* RECORDS FOR THE TASK:

□ □ □

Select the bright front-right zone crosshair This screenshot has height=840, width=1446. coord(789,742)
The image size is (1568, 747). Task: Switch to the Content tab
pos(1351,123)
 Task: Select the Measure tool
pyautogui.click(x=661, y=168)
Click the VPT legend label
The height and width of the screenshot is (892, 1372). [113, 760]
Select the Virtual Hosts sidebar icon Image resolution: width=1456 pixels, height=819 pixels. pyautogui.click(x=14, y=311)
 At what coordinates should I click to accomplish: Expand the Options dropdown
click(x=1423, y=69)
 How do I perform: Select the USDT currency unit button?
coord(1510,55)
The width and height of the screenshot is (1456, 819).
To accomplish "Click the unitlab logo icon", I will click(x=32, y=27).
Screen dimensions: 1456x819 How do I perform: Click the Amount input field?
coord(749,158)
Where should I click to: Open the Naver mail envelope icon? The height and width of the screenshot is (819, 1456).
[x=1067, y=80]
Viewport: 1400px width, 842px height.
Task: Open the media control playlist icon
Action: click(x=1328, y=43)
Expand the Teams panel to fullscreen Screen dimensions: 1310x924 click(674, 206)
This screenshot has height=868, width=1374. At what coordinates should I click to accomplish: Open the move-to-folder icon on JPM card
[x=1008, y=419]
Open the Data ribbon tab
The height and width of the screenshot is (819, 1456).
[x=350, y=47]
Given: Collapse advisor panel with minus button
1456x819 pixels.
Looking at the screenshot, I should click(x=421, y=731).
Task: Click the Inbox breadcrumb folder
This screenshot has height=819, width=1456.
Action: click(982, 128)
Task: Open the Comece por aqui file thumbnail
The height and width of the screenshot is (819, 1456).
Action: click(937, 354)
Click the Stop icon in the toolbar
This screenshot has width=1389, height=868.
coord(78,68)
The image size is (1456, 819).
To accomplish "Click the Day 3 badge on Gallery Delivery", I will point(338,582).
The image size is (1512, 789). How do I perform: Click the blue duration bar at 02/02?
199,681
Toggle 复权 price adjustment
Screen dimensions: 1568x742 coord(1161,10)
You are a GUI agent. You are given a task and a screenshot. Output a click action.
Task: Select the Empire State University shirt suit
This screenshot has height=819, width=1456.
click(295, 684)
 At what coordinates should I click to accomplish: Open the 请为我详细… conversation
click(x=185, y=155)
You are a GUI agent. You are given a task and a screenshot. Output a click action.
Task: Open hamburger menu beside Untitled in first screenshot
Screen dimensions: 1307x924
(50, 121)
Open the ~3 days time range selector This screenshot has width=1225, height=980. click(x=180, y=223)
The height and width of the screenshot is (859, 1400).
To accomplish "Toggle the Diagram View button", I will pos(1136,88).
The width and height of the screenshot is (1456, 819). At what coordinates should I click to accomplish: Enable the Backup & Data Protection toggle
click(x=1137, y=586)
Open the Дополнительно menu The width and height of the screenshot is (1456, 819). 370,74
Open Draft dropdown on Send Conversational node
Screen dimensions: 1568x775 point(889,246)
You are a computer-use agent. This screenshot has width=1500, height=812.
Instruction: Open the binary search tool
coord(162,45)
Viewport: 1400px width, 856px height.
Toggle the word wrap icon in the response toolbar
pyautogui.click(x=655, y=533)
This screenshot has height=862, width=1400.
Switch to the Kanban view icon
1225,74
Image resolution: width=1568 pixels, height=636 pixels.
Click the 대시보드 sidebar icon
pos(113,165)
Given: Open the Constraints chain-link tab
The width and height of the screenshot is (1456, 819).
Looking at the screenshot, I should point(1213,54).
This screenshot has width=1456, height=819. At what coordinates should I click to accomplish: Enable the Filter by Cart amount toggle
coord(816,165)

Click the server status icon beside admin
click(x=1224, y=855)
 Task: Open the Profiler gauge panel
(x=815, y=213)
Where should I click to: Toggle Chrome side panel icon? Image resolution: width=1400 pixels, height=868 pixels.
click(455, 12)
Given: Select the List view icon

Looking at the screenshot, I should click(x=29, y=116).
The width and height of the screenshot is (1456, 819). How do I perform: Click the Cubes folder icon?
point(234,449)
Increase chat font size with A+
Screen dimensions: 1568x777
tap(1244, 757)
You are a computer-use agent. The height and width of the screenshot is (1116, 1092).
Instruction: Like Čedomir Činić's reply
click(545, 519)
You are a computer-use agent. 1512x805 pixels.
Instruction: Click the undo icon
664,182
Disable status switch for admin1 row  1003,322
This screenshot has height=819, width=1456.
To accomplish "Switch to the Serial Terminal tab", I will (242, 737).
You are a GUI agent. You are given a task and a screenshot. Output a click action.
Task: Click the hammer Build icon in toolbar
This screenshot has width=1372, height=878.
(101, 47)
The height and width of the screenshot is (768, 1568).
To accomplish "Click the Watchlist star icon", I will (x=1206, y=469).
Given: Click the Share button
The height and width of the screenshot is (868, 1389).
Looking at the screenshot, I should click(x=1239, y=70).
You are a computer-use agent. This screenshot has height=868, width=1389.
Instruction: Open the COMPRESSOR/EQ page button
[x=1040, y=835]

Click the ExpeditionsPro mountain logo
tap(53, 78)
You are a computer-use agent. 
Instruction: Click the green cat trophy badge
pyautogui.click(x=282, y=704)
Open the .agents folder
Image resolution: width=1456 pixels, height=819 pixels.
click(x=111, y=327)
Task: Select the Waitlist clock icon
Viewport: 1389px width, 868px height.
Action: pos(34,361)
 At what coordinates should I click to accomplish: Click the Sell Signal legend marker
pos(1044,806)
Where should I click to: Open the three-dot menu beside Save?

□ □ □

* TASK BRIEF: Please output every record exactly as it appears.

* RESPONSE BELOW:
Select the bright front-right zone crosshair This screenshot has height=840, width=1446. coord(789,742)
The image size is (1568, 747). Task: Switch to the Content tab
pos(1351,123)
 Task: Select the Measure tool
pyautogui.click(x=661, y=168)
Click the VPT legend label
The height and width of the screenshot is (892, 1372). [113, 760]
Select the Virtual Hosts sidebar icon Image resolution: width=1456 pixels, height=819 pixels. pyautogui.click(x=14, y=311)
 At what coordinates should I click to accomplish: Expand the Options dropdown
click(x=1423, y=69)
 How do I perform: Select the USDT currency unit button?
coord(1510,55)
The width and height of the screenshot is (1456, 819).
To accomplish "Click the unitlab logo icon", I will click(x=32, y=27).
Screen dimensions: 1456x819 How do I perform: Click the Amount input field?
coord(749,158)
Where should I click to: Open the Naver mail envelope icon? The height and width of the screenshot is (819, 1456).
[x=1067, y=80]
Viewport: 1400px width, 842px height.
Task: Open the media control playlist icon
Action: click(x=1328, y=43)
Expand the Teams panel to fullscreen Screen dimensions: 1310x924 click(674, 206)
This screenshot has height=868, width=1374. At what coordinates should I click to accomplish: Open the move-to-folder icon on JPM card
[x=1008, y=419]
Open the Data ribbon tab
The height and width of the screenshot is (819, 1456).
[x=350, y=47]
Given: Collapse advisor panel with minus button
1456x819 pixels.
Looking at the screenshot, I should click(x=421, y=731).
Task: Click the Inbox breadcrumb folder
This screenshot has height=819, width=1456.
Action: click(982, 128)
Task: Open the Comece por aqui file thumbnail
The height and width of the screenshot is (819, 1456).
Action: click(937, 354)
Click the Stop icon in the toolbar
This screenshot has width=1389, height=868.
coord(78,68)
The image size is (1456, 819).
To accomplish "Click the Day 3 badge on Gallery Delivery", I will point(338,582).
The image size is (1512, 789). How do I perform: Click the blue duration bar at 02/02?
199,681
Toggle 复权 price adjustment
Screen dimensions: 1568x742 coord(1161,10)
You are a GUI agent. You are given a task and a screenshot. Output a click action.
Task: Select the Empire State University shirt suit
This screenshot has height=819, width=1456.
click(295, 684)
 At what coordinates should I click to accomplish: Open the 请为我详细… conversation
click(x=185, y=155)
You are a GUI agent. You are given a task and a screenshot. Output a click action.
Task: Open hamburger menu beside Untitled in first screenshot
Screen dimensions: 1307x924
(50, 121)
Open the ~3 days time range selector This screenshot has width=1225, height=980. click(x=180, y=223)
The height and width of the screenshot is (859, 1400).
To accomplish "Toggle the Diagram View button", I will pos(1136,88).
The width and height of the screenshot is (1456, 819). At what coordinates should I click to accomplish: Enable the Backup & Data Protection toggle
click(x=1137, y=586)
Open the Дополнительно menu The width and height of the screenshot is (1456, 819). 370,74
Open Draft dropdown on Send Conversational node
Screen dimensions: 1568x775 point(889,246)
You are a computer-use agent. This screenshot has width=1500, height=812.
Instruction: Open the binary search tool
coord(162,45)
Viewport: 1400px width, 856px height.
Toggle the word wrap icon in the response toolbar
pyautogui.click(x=655, y=533)
This screenshot has height=862, width=1400.
Switch to the Kanban view icon
1225,74
Image resolution: width=1568 pixels, height=636 pixels.
Click the 대시보드 sidebar icon
pos(113,165)
Given: Open the Constraints chain-link tab
The width and height of the screenshot is (1456, 819).
Looking at the screenshot, I should point(1213,54).
This screenshot has width=1456, height=819. At what coordinates should I click to accomplish: Enable the Filter by Cart amount toggle
coord(816,165)

Click the server status icon beside admin
click(x=1224, y=855)
 Task: Open the Profiler gauge panel
(x=815, y=213)
Where should I click to: Toggle Chrome side panel icon? Image resolution: width=1400 pixels, height=868 pixels.
click(455, 12)
Given: Select the List view icon

Looking at the screenshot, I should click(x=29, y=116).
The width and height of the screenshot is (1456, 819). How do I perform: Click the Cubes folder icon?
point(234,449)
Increase chat font size with A+
Screen dimensions: 1568x777
tap(1244, 757)
You are a computer-use agent. The height and width of the screenshot is (1116, 1092).
Instruction: Like Čedomir Činić's reply
click(545, 519)
You are a computer-use agent. 1512x805 pixels.
Instruction: Click the undo icon
664,182
Disable status switch for admin1 row  1003,322
This screenshot has height=819, width=1456.
To accomplish "Switch to the Serial Terminal tab", I will (242, 737).
You are a GUI agent. You are given a task and a screenshot. Output a click action.
Task: Click the hammer Build icon in toolbar
This screenshot has width=1372, height=878.
(101, 47)
The height and width of the screenshot is (768, 1568).
To accomplish "Click the Watchlist star icon", I will (x=1206, y=469).
Given: Click the Share button
The height and width of the screenshot is (868, 1389).
Looking at the screenshot, I should click(x=1239, y=70).
You are a computer-use agent. This screenshot has height=868, width=1389.
Instruction: Open the COMPRESSOR/EQ page button
[x=1040, y=835]

Click the ExpeditionsPro mountain logo
tap(53, 78)
You are a computer-use agent. 
Instruction: Click the green cat trophy badge
pyautogui.click(x=282, y=704)
Open the .agents folder
Image resolution: width=1456 pixels, height=819 pixels.
click(x=111, y=327)
Task: Select the Waitlist clock icon
Viewport: 1389px width, 868px height.
Action: pos(34,361)
 At what coordinates should I click to accomplish: Click the Sell Signal legend marker
pos(1044,806)
Where should I click to: Open the three-dot menu beside Save?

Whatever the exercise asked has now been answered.